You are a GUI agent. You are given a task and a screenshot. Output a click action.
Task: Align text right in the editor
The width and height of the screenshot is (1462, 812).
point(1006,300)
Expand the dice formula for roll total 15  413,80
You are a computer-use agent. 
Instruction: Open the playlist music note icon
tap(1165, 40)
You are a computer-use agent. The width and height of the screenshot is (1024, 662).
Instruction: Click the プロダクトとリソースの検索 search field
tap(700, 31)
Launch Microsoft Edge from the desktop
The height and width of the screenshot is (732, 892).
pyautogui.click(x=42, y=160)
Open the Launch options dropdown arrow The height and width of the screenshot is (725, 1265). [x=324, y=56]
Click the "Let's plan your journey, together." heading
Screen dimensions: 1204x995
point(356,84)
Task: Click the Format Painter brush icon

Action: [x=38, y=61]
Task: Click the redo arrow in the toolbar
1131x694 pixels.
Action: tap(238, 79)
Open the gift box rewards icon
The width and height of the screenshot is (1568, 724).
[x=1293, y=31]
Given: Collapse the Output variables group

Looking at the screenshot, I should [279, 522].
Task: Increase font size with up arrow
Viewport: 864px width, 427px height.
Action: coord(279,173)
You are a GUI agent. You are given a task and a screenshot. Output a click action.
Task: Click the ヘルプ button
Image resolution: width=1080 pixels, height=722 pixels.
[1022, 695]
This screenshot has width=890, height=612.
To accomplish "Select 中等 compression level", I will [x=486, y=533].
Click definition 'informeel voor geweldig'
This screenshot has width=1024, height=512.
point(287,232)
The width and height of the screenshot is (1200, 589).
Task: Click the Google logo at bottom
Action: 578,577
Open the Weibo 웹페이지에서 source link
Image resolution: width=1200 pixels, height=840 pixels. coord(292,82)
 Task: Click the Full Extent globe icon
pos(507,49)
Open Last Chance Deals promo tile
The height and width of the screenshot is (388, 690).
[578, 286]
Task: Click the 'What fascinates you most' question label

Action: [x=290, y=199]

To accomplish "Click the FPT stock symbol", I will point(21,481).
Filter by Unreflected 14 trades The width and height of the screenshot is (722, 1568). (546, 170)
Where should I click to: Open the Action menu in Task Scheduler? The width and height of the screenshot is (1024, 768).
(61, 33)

____________________

In the records above, find each line holding "computer" and copy it.

Response to the exercise:
You are a computer-use agent. 
You are a computer-use agent. The width and height of the screenshot is (1024, 662).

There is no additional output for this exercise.